ZFIN ID: ZDB-PUB-200724-27
Nanog safeguards early embryogenesis against global activation of maternal β-catenin activity by interfering with TCF factors
He, M., Zhang, R., Jiao, S., Zhang, F., Ye, D., Wang, H., Sun, Y.
Date: 2020
Source: PLoS Biology   18: e3000561 (Journal)

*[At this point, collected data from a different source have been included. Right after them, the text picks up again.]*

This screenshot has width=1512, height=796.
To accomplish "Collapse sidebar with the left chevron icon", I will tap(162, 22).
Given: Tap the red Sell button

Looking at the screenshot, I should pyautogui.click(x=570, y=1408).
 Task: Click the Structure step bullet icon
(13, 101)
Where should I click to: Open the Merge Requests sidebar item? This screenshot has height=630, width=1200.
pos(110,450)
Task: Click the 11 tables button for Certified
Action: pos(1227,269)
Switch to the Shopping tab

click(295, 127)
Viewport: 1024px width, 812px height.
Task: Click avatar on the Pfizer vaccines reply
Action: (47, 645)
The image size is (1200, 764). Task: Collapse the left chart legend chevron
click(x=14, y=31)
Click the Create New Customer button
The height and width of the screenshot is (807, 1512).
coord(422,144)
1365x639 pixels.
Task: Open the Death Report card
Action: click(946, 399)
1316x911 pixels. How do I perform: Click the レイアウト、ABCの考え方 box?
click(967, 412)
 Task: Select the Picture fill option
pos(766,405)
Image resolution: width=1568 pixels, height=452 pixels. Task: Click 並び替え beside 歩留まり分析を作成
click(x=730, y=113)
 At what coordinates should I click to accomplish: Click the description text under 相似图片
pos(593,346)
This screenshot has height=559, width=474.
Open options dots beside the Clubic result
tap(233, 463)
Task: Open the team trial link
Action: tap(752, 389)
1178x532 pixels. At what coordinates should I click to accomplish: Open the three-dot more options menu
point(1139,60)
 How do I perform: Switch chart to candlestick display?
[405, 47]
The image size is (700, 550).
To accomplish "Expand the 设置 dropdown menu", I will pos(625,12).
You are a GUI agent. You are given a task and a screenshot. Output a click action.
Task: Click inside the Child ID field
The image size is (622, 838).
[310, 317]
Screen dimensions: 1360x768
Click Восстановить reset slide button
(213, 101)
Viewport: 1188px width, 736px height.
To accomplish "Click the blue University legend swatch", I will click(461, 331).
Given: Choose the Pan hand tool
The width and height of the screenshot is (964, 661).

Registered Authors: He, Mudan, Sun, Yonghua, Ye, Ding
Keywords: none
MeSH Terms:
  • Animals
  • Body Patterning/genetics
  • Cell Nucleus/metabolism
  • Embryonic Development/genetics*
  • Female
  • Gene Expression Regulation, Developmental
  • Gene Knockdown Techniques
  • Male
  • Mutation/genetics
  • Nanog Homeobox Protein/chemistry
  • Nanog Homeobox Protein/genetics
  • Nanog Homeobox Protein/metabolism*
  • Protein Binding
  • Protein Transport
  • Repressor Proteins/metabolism
  • Trans-Activators/metabolism*
  • Transcription, Genetic
  • Wnt Signaling Pathway/genetics
  • Zebrafish/embryology*
  • Zebrafish/genetics*
  • Zebrafish Proteins/chemistry
  • Zebrafish Proteins/genetics
  • Zebrafish Proteins/metabolism*
  • Zygote/metabolism
  • beta Catenin/metabolism*
PubMed: 32702011 Full text @ PLoS Biol.
Maternal β-catenin activity is essential and critical for dorsal induction and its dorsal activation has been thoroughly studied. However, how the maternal β-catenin activity is suppressed in the nondorsal cells remains poorly understood. Nanog is known to play a central role for maintenance of the pluripotency and maternal -zygotic transition (MZT). Here, we reveal a novel role of Nanog as a strong repressor of maternal β-catenin signaling to safeguard the embryo against hyperactivation of maternal β-catenin activity and hyperdorsalization. In zebrafish, knockdown of nanog at different levels led to either posteriorization or dorsalization, mimicking zygotic or maternal activation of Wnt/β-catenin activities, and the maternal zygotic mutant of nanog (MZnanog) showed strong activation of maternal β-catenin activity and hyperdorsalization. Although a constitutive activator-type Nanog (Vp16-Nanog, lacking the N terminal) perfectly rescued the MZT defects of MZnanog, it did not rescue the phenotypes resulting from β-catenin signaling activation. Mechanistically, the N terminal of Nanog directly interacts with T-cell factor (TCF) and interferes with the binding of β-catenin to TCF, thereby attenuating the transcriptional activity of β-catenin. Therefore, our study establishes a novel role for Nanog in repressing maternal β-catenin activity and demonstrates a transcriptional switch between β-catenin/TCF and Nanog/TCF complexes, which safeguards the embryo from global activation of maternal β-catenin activity.